Which didn’t stop the latest Jimmy catching my eye - he knew an old hippy when he saw one. A raised eyebrow, the slightest wiggle of his head, a hurried conversation and I was following him down the street. Jimmy was pretty out of it but benign. He was a regular. He reached into his pocket as we were walking down the street and pulled out a lump of hashish that made me stop dead in my tracks.

‘No-o-o-o, way too much. Lordy, put it away, it’s huge!’

The block of hashish in question was the size of two cigarette packets side by side. It was a brick of golden brown, bigger than the hand that held it, easily the biggest block of hash I’d seen in my life. People pushed past us as we stopped near the taxi rank, dead centre of the main street.

‘It’s O.K.,’ Jimmy said, I’ll break some off for you.’
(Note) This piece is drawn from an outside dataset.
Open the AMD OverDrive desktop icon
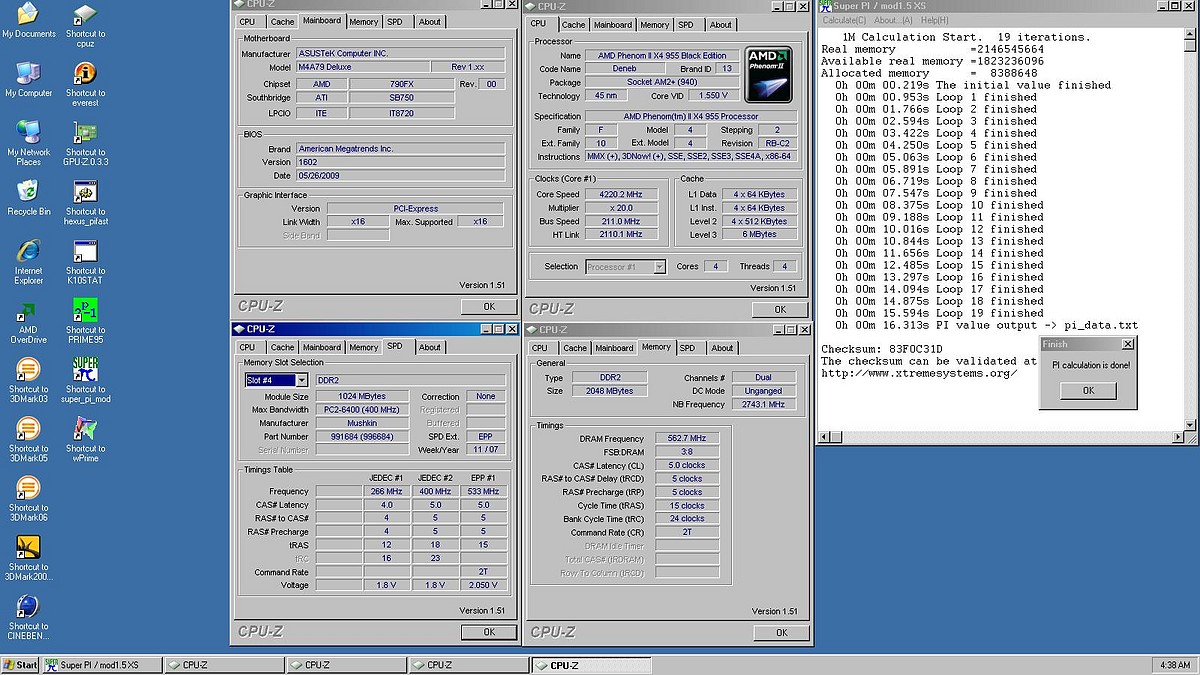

He rotated it for my inspection, completely unconcerned, then tore off a chunk from one corner and palmed it to me with a handshake. With rain starting to pour around us I returned too many Nepali rupees, said a hurried goodbye, threaded my way back through Thamel dodging junkies and motor bikes, cars and a particularly enthusiastic demonstration of screaming women who firmly believed that their shouting would remove China from Tibet. I settled into my new hotel doing what you do to the corner of a giant block of Nepali charas.

Plus ca change, plus c'est la meme chose.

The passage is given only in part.